Cette fin de semaine, le MODEM tient son université de rentrée à Guidel, en Bretagne, jusqu’à Dimanche. Au programme, on l’imagine, la question des présidentielles. Y aller ou pas? Et si oui dans quelles conditions? Avec quels soutiens et pour quoi faire?

Le dernier sondage pour Les Echos et Radio classique donne 12% à Bayrou au premier tour, en cas de désignation de Sarkosy aux primaires. Une estimation encourageante pour les supporters du palois alors même que ce dernier attend les résultats de la primaire pour une vraie rentrée politique. Car à ce jour, Bayrou en reste au soutien à Juppé pour la primaire. Avec cette immense ambiguité, que l’on retrouve à gauche chez Montebourg, quant au statut et au sens de cette élection, en liant la candidature aux présidentielles aux résultats d’une primaire que l’on tiendra pour licite si son favori vient à triompher ou  bien comme nulle et non avenue si l’adversaire la remporte. De quoi y perdre son latin, la primaire étant justement la méthode de résolution de la pluralité de candidature dans chaque camp.

Désigner sa préférence pour la primaire pour  présenter ensuite sa propre candidature relève de la grande acrobatie. Mieux vaut la posture fermée d’un Mélenchon, à gauche, qui n’entend nullement légitimer les primaires socialistes et affiche la couleur depuis le début. Avec, à la différence de Montebourg,  ce refus de tout autre processus qui verrait une primaire ouverte de toute la gauche, excluant ou non la candidature du président sortant. A la vérité, Bayrou, ressent la même aversion pour Sarkosy que les candidats déclarés du camp de « la gauche de gauche » ou de « la gauche de la gauche »", expriment à l’égard de Hollande. Et pour couronner le tout, Bayrou, qui ne participera pas à ce scrutin, en redoute publiquement les effets pervers favorables aux discours les plus durs.

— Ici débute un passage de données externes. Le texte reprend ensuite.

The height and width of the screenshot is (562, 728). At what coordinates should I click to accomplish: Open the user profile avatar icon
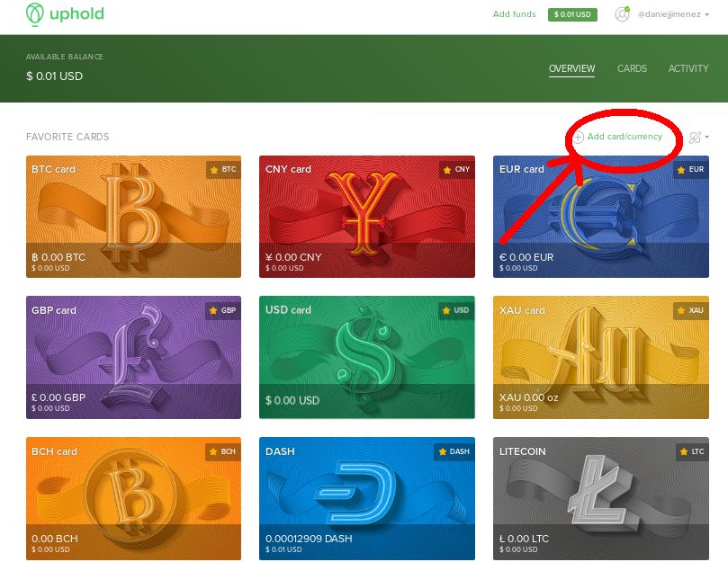pyautogui.click(x=622, y=13)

Si Alain Juppé ne passe pas l’épreuve de la primaire et si Nicolas Sarkozy est désigné candidat de l’ex-UMP, le président du Modem affiche la couleur : il se déclarera lui-même candidat à la présidentielle. François Bayrou voudrait une sorte de grand rassemblement des Français au-delà des clivages droite-gauche. Il estime d’ailleurs qu’il est temps de rompre avec ce système  qui est l’une des causes du mal politique français.  Il croit d’autant plus à la nécessité de se tenir sur cette ligne du rassemblement qu’elle serait la seule manière de permettre des majorités solides pour engager les grandes réformes nécessaires.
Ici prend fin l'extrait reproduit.